• **Activity**
What follows is a listing; repeat exactly, and only, its lines from the one holding "The image size" through the last, leaving any pictures out.

• **Data to process**
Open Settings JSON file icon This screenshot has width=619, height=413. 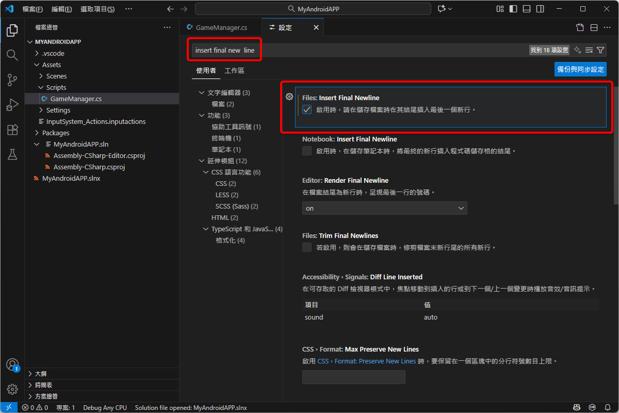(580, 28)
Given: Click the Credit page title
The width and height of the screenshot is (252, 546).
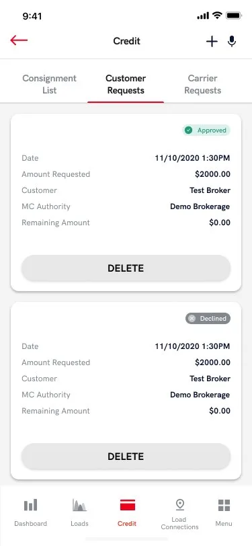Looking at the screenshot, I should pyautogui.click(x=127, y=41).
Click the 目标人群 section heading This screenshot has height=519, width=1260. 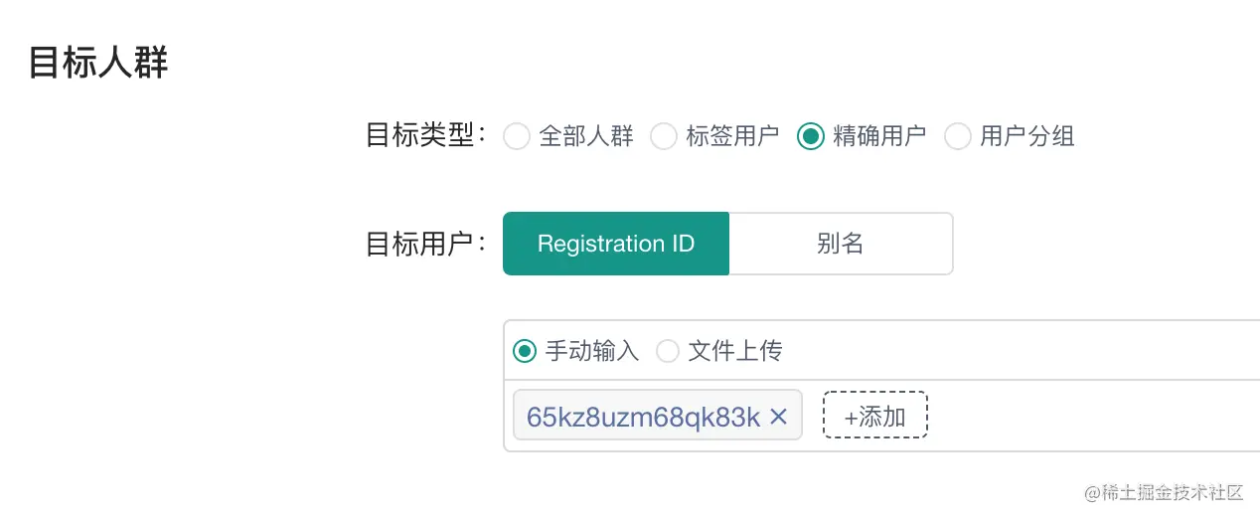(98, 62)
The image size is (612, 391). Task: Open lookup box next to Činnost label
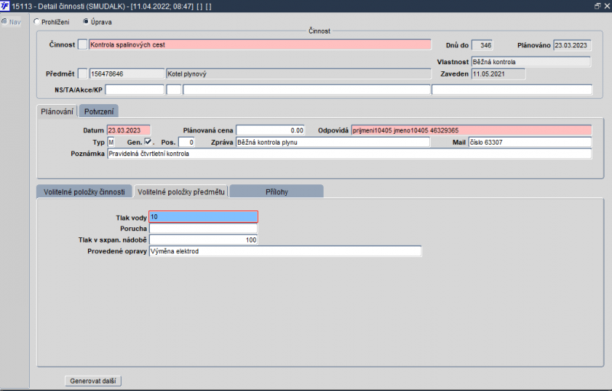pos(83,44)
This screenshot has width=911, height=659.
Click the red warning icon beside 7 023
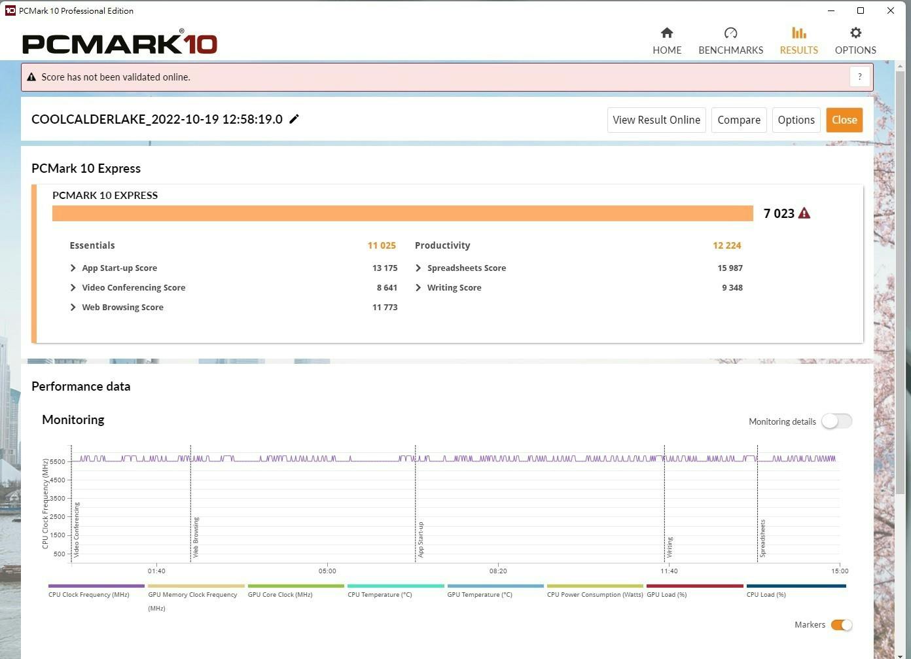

• **Exercise response**
The image size is (612, 391). Task: Open lookup box next to Činnost label
pos(83,44)
This screenshot has width=911, height=659.
Click the red warning icon beside 7 023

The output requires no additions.